Armed conflict explodes. The shooting sides don’t play by any known rules of military engagement. They kill, they rape, they maim, they abduct, they torch homes and gardens, they pillage.
To stay put as a non-combatant in these circumstances is no option. You can’t work, you can’t take your children to school, you can’t even eat. You could be killed or raped or maimed.

You up and go, flee for your life. You are forcibly displaced overnight from the quiet, predictable life you know. Just like that, you end up either as an internally displaced person (ask people in northern Uganda), or a refugee if you across the border like the South Sudanese are doing running over into Uganda.

Never having been forcibly displaced, I can only imagine how annoying, traumatising this situation can be to individuals, to families, even communities.

According to a Daily Monitor report on Friday, a South Sudanese mother of 11, Joyce Napesa, told some of the delegates attending the just-ended solidarity conference on refugees how she and her children still cry and shake at night many months after fleeing their home in Yei because of the on-going civil war.

“Soldiers stormed our village… They rounded up the men and killed many of them. My husband was taken; I don’t know whether he is alive or not.”

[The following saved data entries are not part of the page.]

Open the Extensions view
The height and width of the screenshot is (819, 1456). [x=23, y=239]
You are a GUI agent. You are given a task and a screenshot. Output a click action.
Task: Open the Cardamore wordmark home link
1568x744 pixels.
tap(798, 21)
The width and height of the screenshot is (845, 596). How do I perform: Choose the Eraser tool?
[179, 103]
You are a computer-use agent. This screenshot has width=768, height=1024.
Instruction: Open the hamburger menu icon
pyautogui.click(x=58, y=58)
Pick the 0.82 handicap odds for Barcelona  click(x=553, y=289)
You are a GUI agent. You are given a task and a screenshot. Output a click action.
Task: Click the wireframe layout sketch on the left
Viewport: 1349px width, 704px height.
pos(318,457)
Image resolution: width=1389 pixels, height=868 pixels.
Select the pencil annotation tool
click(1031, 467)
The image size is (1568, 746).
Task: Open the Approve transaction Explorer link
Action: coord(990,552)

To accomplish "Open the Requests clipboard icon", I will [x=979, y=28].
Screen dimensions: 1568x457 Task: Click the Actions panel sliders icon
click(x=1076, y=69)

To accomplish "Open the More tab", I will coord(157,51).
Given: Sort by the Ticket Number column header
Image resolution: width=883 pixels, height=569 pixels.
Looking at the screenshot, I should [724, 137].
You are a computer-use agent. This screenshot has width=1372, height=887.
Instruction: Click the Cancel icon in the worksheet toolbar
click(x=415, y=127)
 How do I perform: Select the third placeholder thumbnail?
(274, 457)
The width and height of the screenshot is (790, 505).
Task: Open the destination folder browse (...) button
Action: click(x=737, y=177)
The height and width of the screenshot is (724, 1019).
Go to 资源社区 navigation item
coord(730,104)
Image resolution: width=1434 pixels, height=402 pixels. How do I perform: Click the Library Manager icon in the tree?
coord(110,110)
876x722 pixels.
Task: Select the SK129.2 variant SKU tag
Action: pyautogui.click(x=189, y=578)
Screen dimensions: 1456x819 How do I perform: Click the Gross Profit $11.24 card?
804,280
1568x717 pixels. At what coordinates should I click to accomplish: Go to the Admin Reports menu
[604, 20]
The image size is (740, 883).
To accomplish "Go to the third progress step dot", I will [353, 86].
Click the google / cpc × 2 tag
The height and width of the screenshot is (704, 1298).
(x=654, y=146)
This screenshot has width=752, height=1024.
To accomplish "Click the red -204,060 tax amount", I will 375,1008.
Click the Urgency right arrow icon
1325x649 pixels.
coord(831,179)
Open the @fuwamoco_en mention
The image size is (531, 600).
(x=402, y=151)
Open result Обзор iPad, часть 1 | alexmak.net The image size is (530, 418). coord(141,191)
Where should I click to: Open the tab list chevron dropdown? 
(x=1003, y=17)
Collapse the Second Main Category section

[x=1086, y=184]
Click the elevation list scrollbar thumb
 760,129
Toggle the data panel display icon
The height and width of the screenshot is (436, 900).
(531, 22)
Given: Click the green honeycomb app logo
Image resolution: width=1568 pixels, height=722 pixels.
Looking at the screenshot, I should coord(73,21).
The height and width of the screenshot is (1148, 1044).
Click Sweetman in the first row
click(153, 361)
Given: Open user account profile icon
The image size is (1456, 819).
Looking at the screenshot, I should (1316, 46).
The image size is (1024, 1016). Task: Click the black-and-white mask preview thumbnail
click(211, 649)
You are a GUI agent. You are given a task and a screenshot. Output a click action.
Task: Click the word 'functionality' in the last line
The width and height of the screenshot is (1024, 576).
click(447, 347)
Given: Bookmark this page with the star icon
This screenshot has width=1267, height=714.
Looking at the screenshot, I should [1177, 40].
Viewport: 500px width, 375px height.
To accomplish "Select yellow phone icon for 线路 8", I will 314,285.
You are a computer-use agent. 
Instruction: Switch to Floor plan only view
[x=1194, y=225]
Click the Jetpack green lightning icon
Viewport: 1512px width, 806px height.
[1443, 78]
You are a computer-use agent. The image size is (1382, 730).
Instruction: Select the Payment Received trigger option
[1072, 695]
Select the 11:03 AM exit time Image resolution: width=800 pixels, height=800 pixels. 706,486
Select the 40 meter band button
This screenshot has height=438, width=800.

Ms Napesa, who now lives at a refugee community centre in Kampala, also said: “Women and girls were raped and many of us are now carrying unwanted pregnancies while others have contracted HIV. We’re in a hopeless state, traumatised…”

We read and hear about these human-made horrors yet they never end. Those whose quest for power leads to these nightmares have blood on their hands. President Salva Kiir and Dr Riek Machar, the power-hungry key protagonists in the current iteration of the South Sudan bloodletting, have rivers of blood on their hands.

We can theorise about the roots of the current phase of the conflict, blame everyone we can in the world, but it boils down to the decisions and choices Gen Kiir and Dr Machar have made. So, would the conflict end if the two men were removed from the scene, as they should have been like yesterday? I have no idea, but it could be a good start. Who wants to bell this South Sudanese cat?

Uganda intervened after the war broke out in December 2013, but it was a partisan act in favour of president Kiir.

Eventually, the UPDF was hounded out of there and the tenuous stability it had enforced fell apart and the shooting, which had never fully died down, continued with urgency.

Once that happened, it was obvious that the viciousness of the conflict would lead to an even accelerated flow of refugees mainly into Uganda. Thanks to the South Sudanese, small Uganda is now a top-five refugee-hosting country in the world. Which explains the international conference in Kampala.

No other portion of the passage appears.